(Source document)
Alexandra Dolea spent over 15 years immersed in the world of archaeology – from directing field excavations to lecturing in universities and writing grant proposals across Europe. Her journey paints the picture of an accomplished scholar with international credentials and deep field expertise. But as with many women in research, the visible success came at an invisible cost.
Burnout, disillusionment, and systemic precarity eventually led Alexandra to question not only her place in academia but the very structures that had shaped her career. What followed wasn’t a dramatic exit but a strategic reinvention. Today, Alexandra is the co-founder of PastForward Hub – a global career platform connecting archaeologists with jobs, colleagues, and resources across academic, commercial, and public sectors
This is not just a story about career change. It’s a roadmap for redesigning work with sustainability, dignity, and autonomy at its core. In this Womazing interview, Alexandra opens up about the long road from fieldwork to entrepreneurship, how she defines professional wellbeing, and why building systems of care is not idealistic – it’s essential.

Discovering a Calling in the Dust
-Many people dream of becoming archaeologists as children. What first inspired you — was there a defining moment or story from your early years that shaped your passion for the field?
–It might surprise you, but I never actually dreamed of being an archaeologist. I wasn’t one of those kids obsessed with mummies or pyramids. I wanted to be a veterinarian – that’s how far away I was from archaeology.

(Recorded data)
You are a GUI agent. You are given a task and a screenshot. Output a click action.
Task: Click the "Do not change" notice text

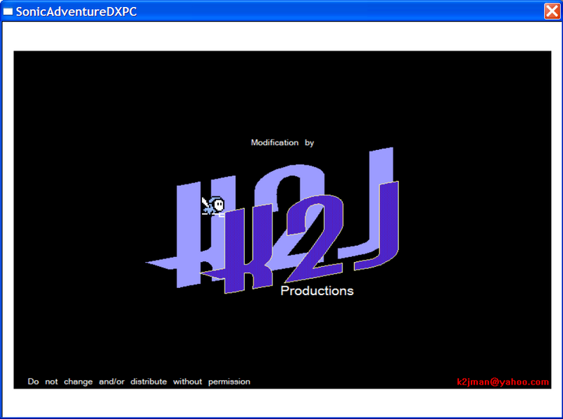coord(139,382)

(Written problem 1)
Answer these questions using the interview with Alexandra Dolea:
(a) For how many years was Alexandra immersed in the world of archaeology?
(b) What platform is she now the co-founder of?
(c) What did she want to be as a child?
(Written problem 2)
Reproduce the passage of the interview with Alexandra Dolea starting with "Discovering a Calling" and going on through "was from archaeology.".
(Written problem 3)
Write the next part of the interview with Alexandra Dolea, picking up after its last sentence.

(Written answer 1)
(a) Over 15 years.
(b) PastForward Hub.
(c) A veterinarian.

(Written answer 2)
Discovering a Calling in the Dust
-Many people dream of becoming archaeologists as children. What first inspired you — was there a defining moment or story from your early years that shaped your passion for the field?
–It might surprise you, but I never actually dreamed of being an archaeologist. I wasn’t one of those kids obsessed with mummies or pyramids. I wanted to be a veterinarian – that’s how far away I was from archaeology.

(Written answer 3)
Everything changed thanks to a brilliant high-school history teacher. He encouraged us to dive into research, visit archives, write, and publish even as teenagers. It was empowering to see our work in print for the first time – it made knowledge feel alive.
At university, I initially planned to specialize in Ottoman studies. I even learned Ottoman Turkish for a year! But then came the summer of 2006 – a defining moment. We had to choose between museum work, archival practice, or excavation. Most of my classmates chose excavation for fun, so I joined them at a Roman site near the Black Sea called Tropaeum Traiani.
And that’s where it happened. I remember the exact moment I found a simple stone fragment buried in the ground. It wasn’t gold or jewelry – just a piece of history – but it felt like magic. The thought that someone had touched it 1,500 years ago sent shivers through me. That was it. The ground beneath my hands felt like it was whispering stories.
From that day, there was no way back. Archaeology became my path, my passion, my connection to humanity across time.
The Beauty — and Burnout — of Academic Life
-You’ve spent years in academia. What made you realize it was time to reimagine your career — and eventually help others do the same?
-I never had a grand career plan. I just wanted to do archaeology for the rest of my life, – but academia doesn’t always reward passion. It demands it, and often drains it.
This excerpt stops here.